Lesson 7: Remove an Airway Obstruction in a Child or Infant
7-4. REMOVE UPPER AIRWAY OBSTRUCTION IN AN UNCONSCIOUS INFANT
The steps given below assume the infant lost consciousness while you were administering rescue thrusts [paragraph 7-3f(2)] or you discovered an airway obstruction while performing rescue breathing [paragraph 6-4c(2)]. If a head or spinal injury is suspected, administer chest thrusts and finger sweeps, but do not administer backblows. The procedures given in the following paragraphs assume that no head or spinal injury is present.
a. Call for Help. Call for help if you have not done so and determine unresponsiveness.
b. Position Infant for Foreign Body Check.
c. Open the Infant's Mouth. Open the infant's mouth using a tongue-jaw lift technique.
d. Remove Any Visible Foreign Matter. If you see any foreign matter in the infant's mouth or throat, remove the obstruction with a finger sweep (paragraph 5-6c). Do not perform a blind finger sweep since this action could force the obstruction deeper into the infant's throat.
e. Check for Breathing. Tilt the infant's head back slightly and lift the infant's chin to open the airway. Look, listen, and feel for signs of breathing (chest or abdomen rising and falling, sounds of breathing, exhaled air blowing on cheek).
f. Administer Two Ventilations. If the infant is not breathing on his own, administer two ventilations using the mouth-to-mouth-and-nose method. Even if the obstruction has not been removed, your efforts may have caused it to shift enough so rescue breathing can now be administered.
g. Evaluate Your Efforts.
h. Call for Help. Call for help again. If a second rescuer is available, have him seek medical assistance.
i. Position Infant for Backblows.

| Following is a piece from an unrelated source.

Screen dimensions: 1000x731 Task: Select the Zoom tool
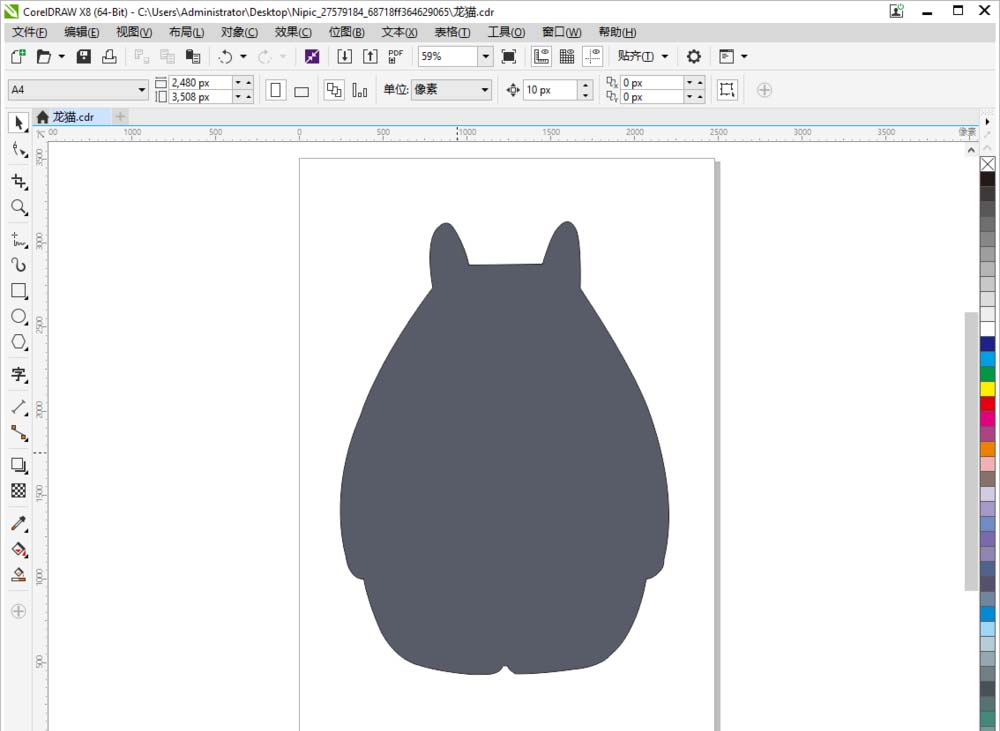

Position the infant for backblows using the procedures given in paragraph 7-3b(1) if the casualty is a small infant and in paragraph 7-3b(2) if the casualty is a large infant.
j. Administer Backblows. Administer five backblows by striking the infant on the spine between his shoulder blades with the heel of your free hand. The five blows should be delivered within 3 to 5 seconds.
k. Position Infant for Chest Thrusts. Position the infant for chest thrusts using the procedures given in paragraph 7-3d(1) if the casualty is a small infant and in paragraph 7-3d(2) if the casualty is a large infant.
l. Administer Chest Thrusts. Perform chest thrusts in the manner described in paragraph 7-3e. Continue until the obstruction has been expelled or until you have administered five chest thrusts.
m. Continue Efforts to Expel Obstruction. If the chest thrusts did not expel the object, continue your efforts until the object is expelled or you are ordered to stop by a medical authority. If possible, evacuate the casualty as you continue your efforts.